If the artist illusorily expands space in Simultane Abweichung, she truncates it in the two wall objects, Geteilte Aufmerksamkeit shown: here Werner uses a fanfolded wooden panel as the basis for a black-and-white view of residential houses, complemented by square Plexiglas pillars. These columns transform the clear three-dimensionality of the houses into a hall of mirrors. Since the perception of the rather inconspicuous motifs – typical Berlin buildings of post-war architectural modernism – is supported by the knowledge of their actual geometry and can be compared with the forms perceived in Werner’s works – the brain has to find a solution. The visible geometric shapes, implausible in reality, are arranged in a new and meaningful way when viewed from the front; the usual perception and logic of an image is questioned.
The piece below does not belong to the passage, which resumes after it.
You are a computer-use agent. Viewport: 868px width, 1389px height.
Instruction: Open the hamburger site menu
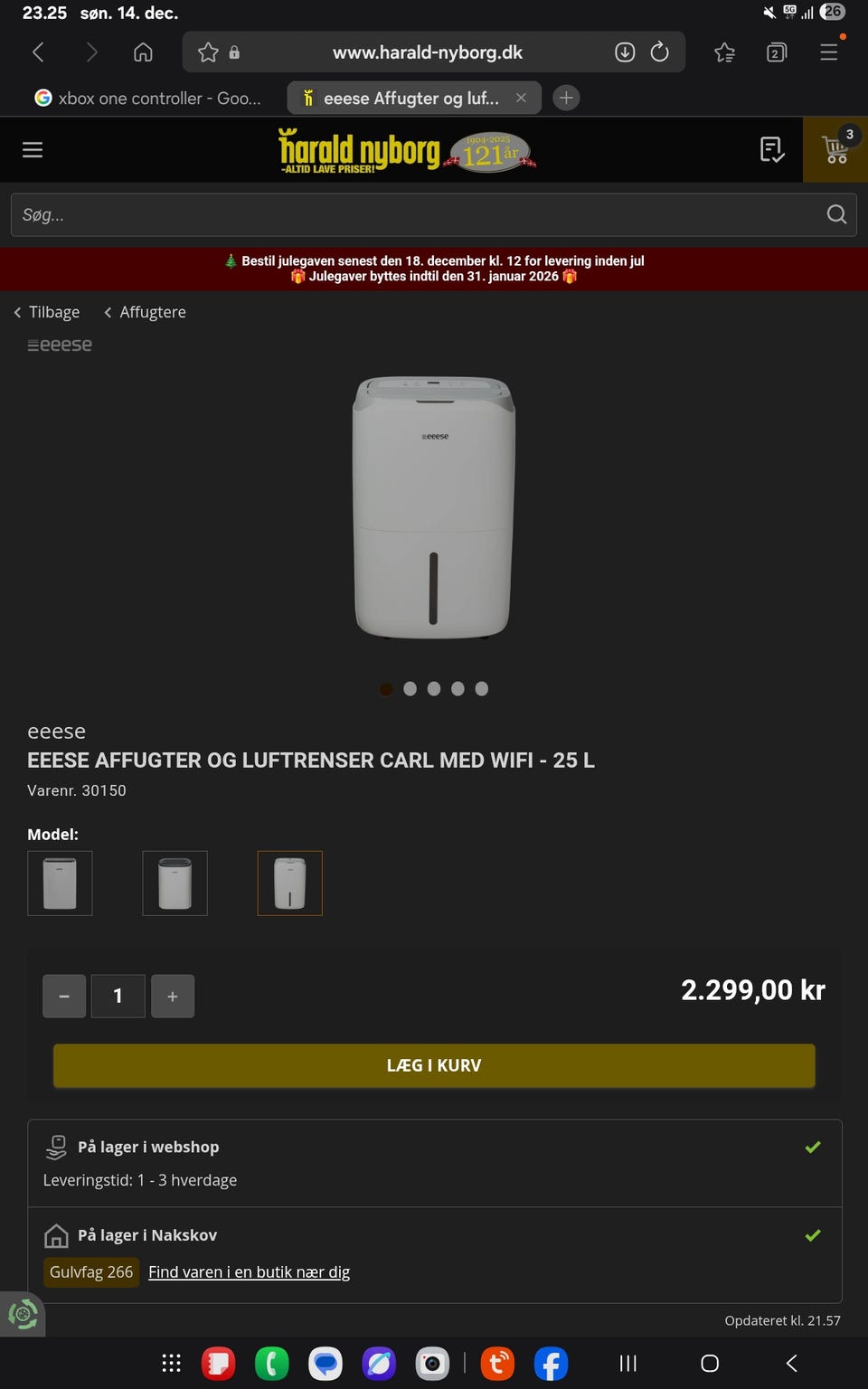(33, 149)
Werner’s selection of the buildings creates the basis for the works in which we (want to) detect the uniformity of the grid in them. This also reflects a social dimension, as it carries a questionable individual desire for conformity, uniformity, repetition and similarity. The architecture that Werner chooses is therefore a symbolic image of the unwillingness, the inability to break out of the social norms of modernity.

Space is expanded and trimmed in Opportunities of Displacement, a work in which Werner deconstructs the grid system by superimposing transparent motifs printed on glass. We see the multiform image of a single building: the Hong Kong Cultural Centre with its tiled façade. The originally white tiles of the building, colourless in the work, give the grouts more visibility, creating a grid, like a technical drawing in the dimensions of a theatre set model. As one traverses by the work, the interior and exterior shift in a maze-like manner, creating new, imaginary spaces. 

Grids are also the key design element in the three embossed prints exhibited, Ambivalenz des Rasters (The Ambivalence of the Grid). In these cityscapes, Werner has tinted some areas with different shades of graphite, while other areas remain unshaded, highlighting the embossed grids of the buildings depicted and thus emphasising the print template of the images. In the case of the graphite shaded areas, blurring effects occur through the interaction with the paper that contrast sharply with the accuracy of the digital files that preceded the prints but, at the same time, recall the patina of the surfaces of actual urban spaces. As in most of the exhibition, the difference between the architecturally calculated and the manually processed is revealed here as an effect of simulated reality.

Text by Martin Conrads

 


[1] Rosalind Krauss: Grids. In: October, vol. 9 (Summer 1979), p. 54.